The installer or developer owns the system and claims the 30% Section 48E credit on their taxes. They embed the value of that credit into the financing terms they offer you — typically as a lower monthly lease payment or a lower per-kWh PPA rate. You never file anything related to the credit; your benefit is the reduced cost baked into your contract.

Is a solar lease or PPA better than buying after 25D expired?

It depends on your goals. After 25D expired, buying with cash or a loan no longer carries a federal credit, which weakened the economics of ownership for many homeowners. A lease or PPA restores access to the 30% value via the 48E pass-through, usually with $0 upfront and a predictable monthly cost. Buying can still win in high-electricity-rate states or if you value long-term ownership and home equity. Compare both with your actual numbers.

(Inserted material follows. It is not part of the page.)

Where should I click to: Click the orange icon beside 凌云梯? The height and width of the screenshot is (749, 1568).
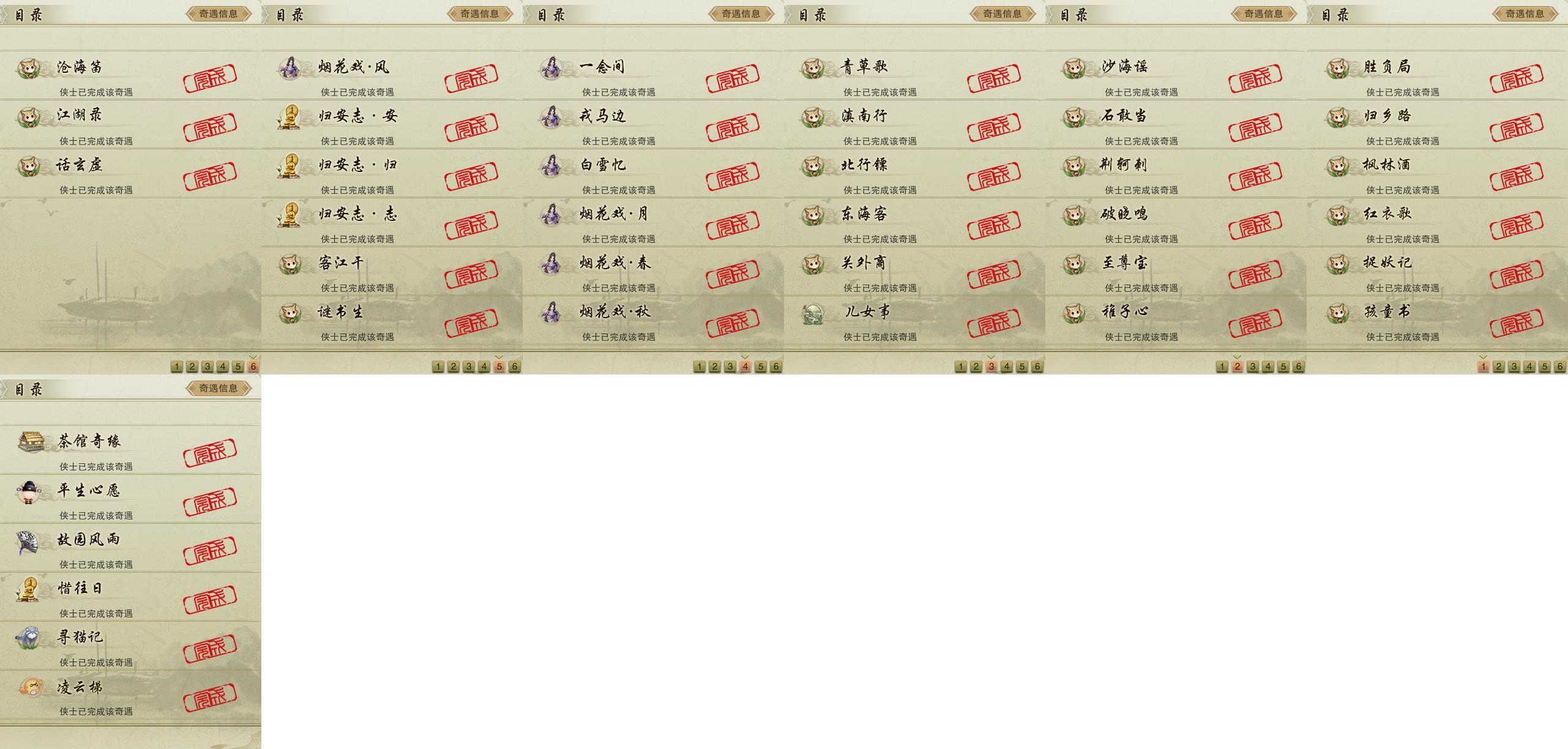click(x=30, y=687)
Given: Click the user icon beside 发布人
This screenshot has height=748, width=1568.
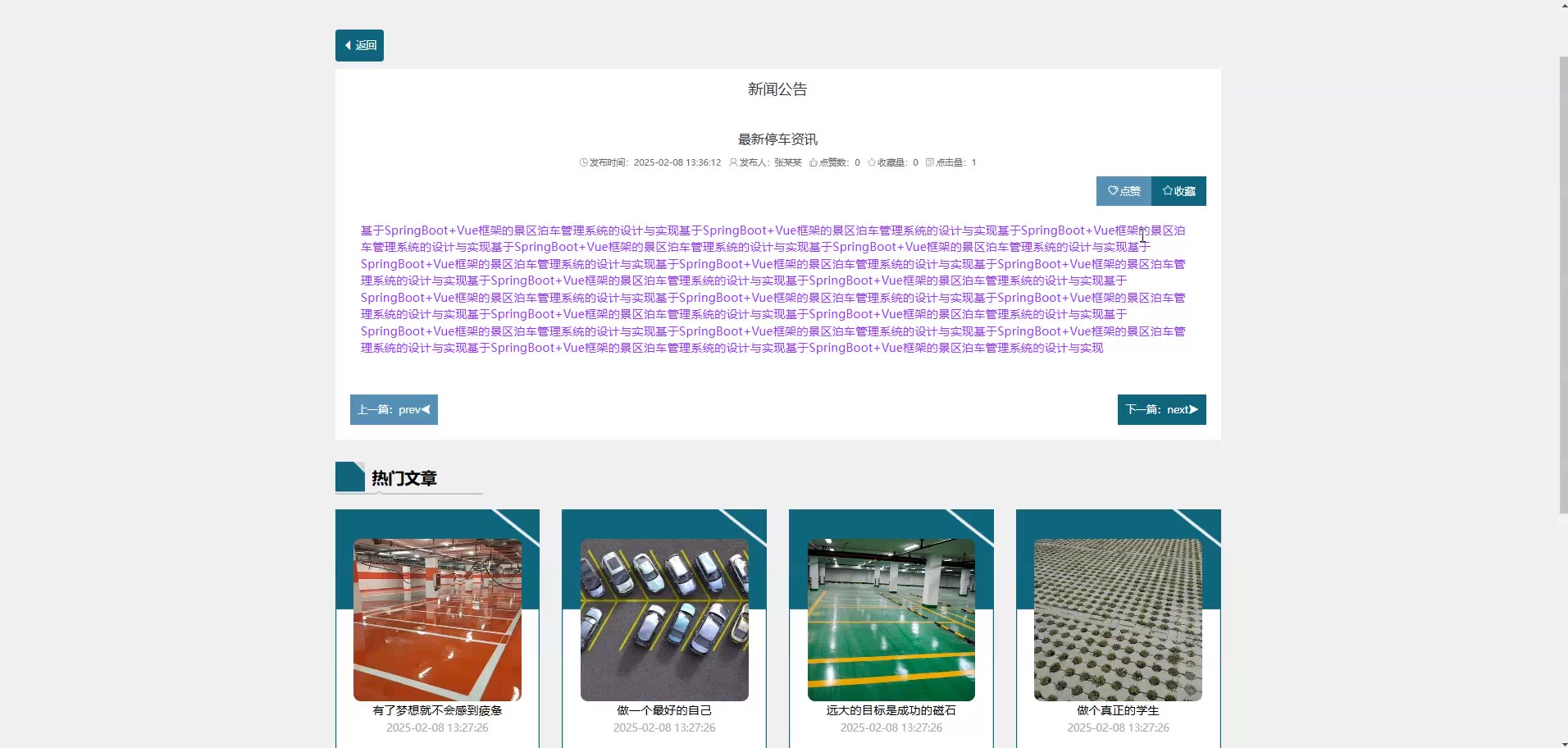Looking at the screenshot, I should [x=733, y=162].
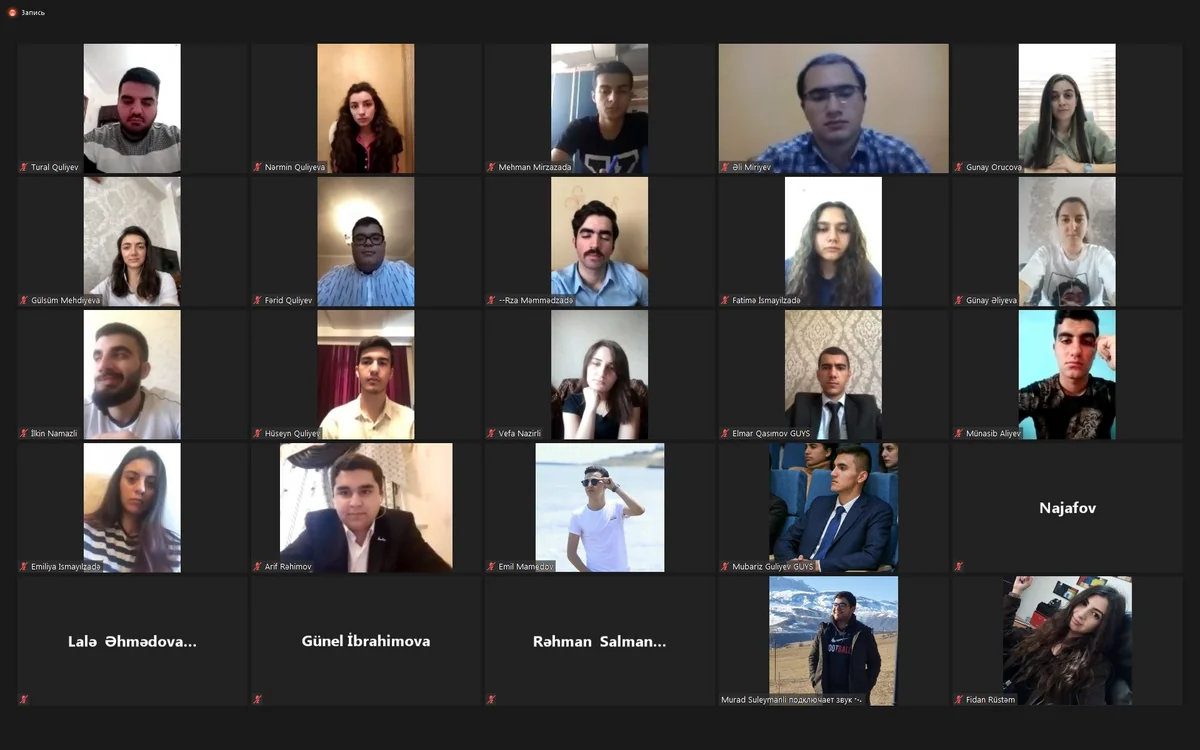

Does the pass-through lower my monthly payment or my total cost?

Both, in most structures. The 48E credit value is embedded in your contract terms, so compared to a hypothetical scenario with no credit, your monthly payment is lower and your total cost over the term is lower. The exact split depends on the installer — some emphasize a low monthly payment, others a lower overall cost. Always compare multiple offers.

Where can I compare lease vs PPA offers?

Use our 48E Financing Comparison tool to model cash, loan, lease, and PPA side by side over 25 years, including the Section 48E analysis for third-party-owned systems. It turns the pass-through into numbers you can actually compare. See the personalized comparison link below.

The Section 48E pass-through is the single most important change for homeowners to understand in 2026. The 30% credit didn't vanish when Section 25D expired — it moved. For most homeowners, the practical way to reach it now runs through a lease or PPA, where the installer claims 48E and you collect the value every month in a lower bill.